CHALLENGE A: Shorten the paragraph of the restaurant story that begins "They then left." while keeping its main facts.
CHALLENGE B: In the restaurant story, what change did the writer notice after coming back from a year abroad?
CHALLENGE C: Extend the restaurant story past its final heading, "Part Three: Teammates? No?"

TEXT SHOWN:
--------------------------------------------------

The lady looks at her husband and they share a communal huff and make moves to get up. I shrug my shoulders and take the menu back and go back to the conversation about the broken ticket printer in the kitchen which I was in the middle of having when she sassed me in the first place.
Lady: Smile.
Me: I’m sorry, what?
Lady: Smiiiiiiiiiiiiiiiiile. You would make a lot more money if you smiled. Mo-ney. Smiiii-llleee. (All the while she is using her hands to demonstrate what a smile the size of Texas might look like and staring at me as if I had somehow committed the largest offense ever.)

They then left. But not after telling me that they live in the city and would never be back to this restaurant ever again if their life depended on it. I shed a silent tear. And then I went back to doing my job. Meanwhile, all the people around this couple were shocked and could not understand what had just happened. I told them I also couldn’t understand it. They said they thought I was nice. I agreed. One guy said he thought they came in with a bad attitude. I said he was probably right. We all laughed and laughed. And then we carried on with our evenings, largely unaffected by the bad attitude cloud that had momentarily descended on the bar.

Part Two: I’ve Changed!

Have you ever had some big experience and then afterwards noticed a large change in yourself? This is totally stupid but when I came back from my year abroad I noticed that, as a result of the countless hours spent in various modes of transportation, sometimes for hours and hours longer than expected, I was completely unfazed by being stuck in traffic or being on long car rides. This is still the case all these years later. I used to get a little impatient but now I’m like

Eh. Whatever. I’m sitting here.

In the grand scheme of things that isn’t such a big thing but it certainly does make the amount of traveling I do significantly easier. AND I think it makes me a better car partner. So anyway, in the past if I had an experience like the one with the lady, I would have gone down this whole rabbit hole of emotion. I would have analyzed every single second of our interaction and tried to figure out what exactly I had done to cause her to behave like such an asshole. But sometimes, people are just assholes. Or, they behave like assholes in a specific moment for no real reason. And sometimes there is nothing you do to cause it and nothing you can do to prevent it and so your only solution is to shrug your shoulders and be like

Alright cool what’s next.

And that’s just what I did. I sort of figured if they wanted to be Bad Attitude Bears all around town that was on them and I certainly didn’t need to let it effect the rest of my night or the service I provided to other people. So, fuck ’em. I hope they went home and stewed in their own unhappiness rather than raining it down upon the rest of us people just out trying to have a good time or make a buck.

Part Three: Teammates? No?

--------------------------------------------------

MATERIAL PROVIDED:
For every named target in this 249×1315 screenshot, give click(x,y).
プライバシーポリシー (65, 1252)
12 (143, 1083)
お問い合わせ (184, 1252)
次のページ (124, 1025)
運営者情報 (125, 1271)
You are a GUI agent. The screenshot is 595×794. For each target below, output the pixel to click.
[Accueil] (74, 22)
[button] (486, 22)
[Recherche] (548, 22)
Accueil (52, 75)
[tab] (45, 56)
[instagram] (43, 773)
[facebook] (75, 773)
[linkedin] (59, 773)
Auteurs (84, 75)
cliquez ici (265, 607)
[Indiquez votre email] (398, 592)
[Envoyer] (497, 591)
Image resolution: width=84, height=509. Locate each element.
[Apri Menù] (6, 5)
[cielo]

--------------------------------------------------

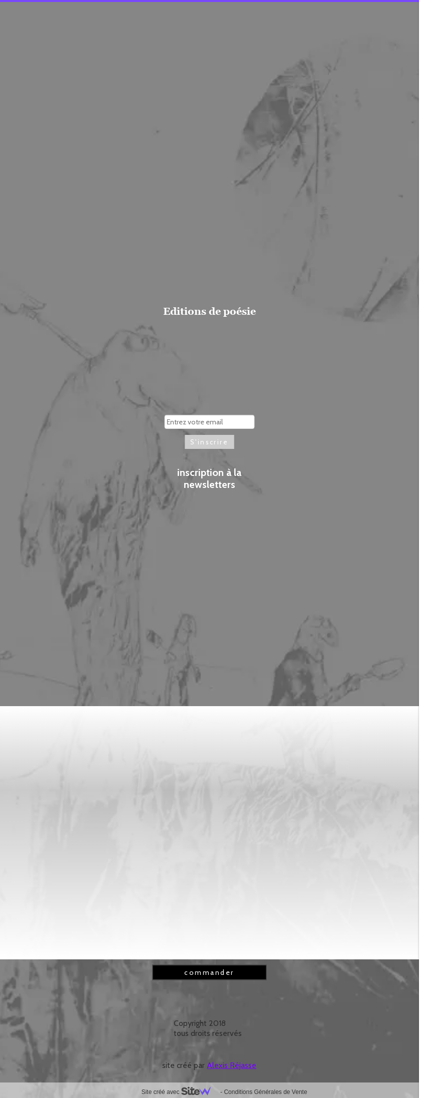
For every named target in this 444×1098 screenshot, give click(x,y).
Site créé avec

--------------------------------------------------

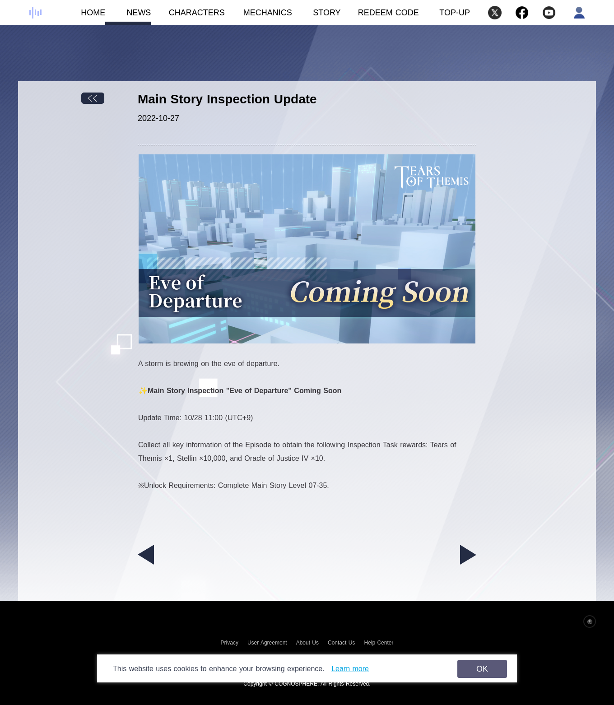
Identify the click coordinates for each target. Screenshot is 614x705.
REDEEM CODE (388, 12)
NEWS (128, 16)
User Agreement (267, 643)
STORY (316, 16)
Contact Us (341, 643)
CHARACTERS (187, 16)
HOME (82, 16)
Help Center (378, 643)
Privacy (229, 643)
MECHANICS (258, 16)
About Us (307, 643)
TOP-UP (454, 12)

--------------------------------------------------

TASK OUTPUT A: The couple left, saying they lived in the city and would never return to the restaurant. The writer went back to work. The stunned people nearby couldn't understand what had happened either. They said they thought the writer was nice, and one man said the couple had come in with a bad attitude. Everyone laughed and went on with their evenings, mostly unaffected.

TASK OUTPUT B: The writer was no longer bothered by being stuck in traffic or by long car rides.

TASK OUTPUT C:
I should have learned this already following the presidential election but a lot of white women suck. And beyond that, all us women are not on the same team. Okay, fine. But here’s the thing. Men tell me to smile a lot. A LOT. I’ll be walking down the street and hear some dude be all

C’mon, honey, it’s not that bad. Smile.

Or

You’d look a lot better if you’d smile.

I find that super offensive. It very well might be that bad. And maybe I don’t feel like smiling. But either way shut the fuck up my face is not your concern. Basically every woman I have ever spoken to about it also finds it offensive. The thing about it is I know a lot of women and none of them, not a single one, goes about life with a smile plastered on her face at all times. And I get it, work is different, especially when you work in service. You have to smile more. It makes people feel welcome and people who feel welcome have a better time and tip better. Yadda yadda yadda. The funny thing about it is that I smile at work a lot. I smile so much that some of the dudes in the kitchen call me sunshine. I smile so much that when the barback heard that some lady told me to smile he looked at me and said,

You? Jesus. I think you should smile less.

And so, yeah, I know we all don’t see life the same way but, come on lady! Get a clue! It’s like, I expect men to be condescending assholes and tell me how to live my life down to my every facial expression. I don’t like it but I expect it. I do not, however, expect it to come from a woman who has most likely had a similar experience and felt disempowered or spoken down to or whatever. It’s like, way to drink the koolaid, bitch. Way to just swallow, full stop, normalized sexism and misogyny and throw it in the face of someone 15 years younger than you because you didn’t get a menu and a glowing smile the very second your ass hit the barstool. And I’m sorry that I wasn’t willing to ignore your impatience and rudeness and discern exactly what you needed at that exact moment. I’m pretty good at my job but I am not a magician.

***

And with that, I must away. another 3 days of French Quarter Fest await and I have to do my facial exercises, you know, so I can smile more.

* Zombies, New Orleans style (n): zom-bie
(1) a. a will-less and speechless human (as in West Indian voodoo belief and in fictional stories) held to have drank too much on Bourbon Street and been supernaturally reanimated
b. the supernatural power of the Hurricane or Hand Grenade that according to voodoo belief may enter into and reanimate a dead body

New Orleans Diary: Week 12

21 Feb

Goal: I have totally fallen off the goal. The idea was to write weekly, which I have largely been doing save for the week of SCROTUS’ inauguration when I decided to take the week off. Then I decided to move my posts to Monday because I work on Friday so it made it hard. But now here it is Tuesday. But whatever it’s cool. At least I am writing it at some point, right? Right.

Haircuts: So as it turns out, getting my hair cut is just as dangerous here as it is in New York. People always want to hack my fucking hair off. Every time. I tell them I want a trim and VOILA all of a sudden I have gotten a foot cut off my hair. This is how it happens.

Stylist: Wow, you have such beautiful long hair!
Me: Thanks. I just need a trim though I think the ends are dead.
Stylist: Yeah, probably like the bottom three inches need to go. But wow, it is so long and healthy!
Me: Thanks. So yeah, just if you could maybe cut like 4-5 inches off? I still want long hair. I like my hair long.
Stylist: Of course. So let me see. So you want it like, here? (Demonstrates exactly what I asked for.)
Me: Yeah that would be perfect.
Stylist: Okay great. So to be clear: you want it long enough that it covers your bust, is that right?
Me: Yeah, that’s as short as I would go. But maybe I’d like it even a few inches longer than that.
Stylist: Okay great

HACK HACK HACK HACK HACK

Stylist: So, what do you think? It’s just how you wanted it!
Me: Um…it’s like 3 inches below my shoulders.
Stylist: Doesn’t it look great?
Me: It’s not long.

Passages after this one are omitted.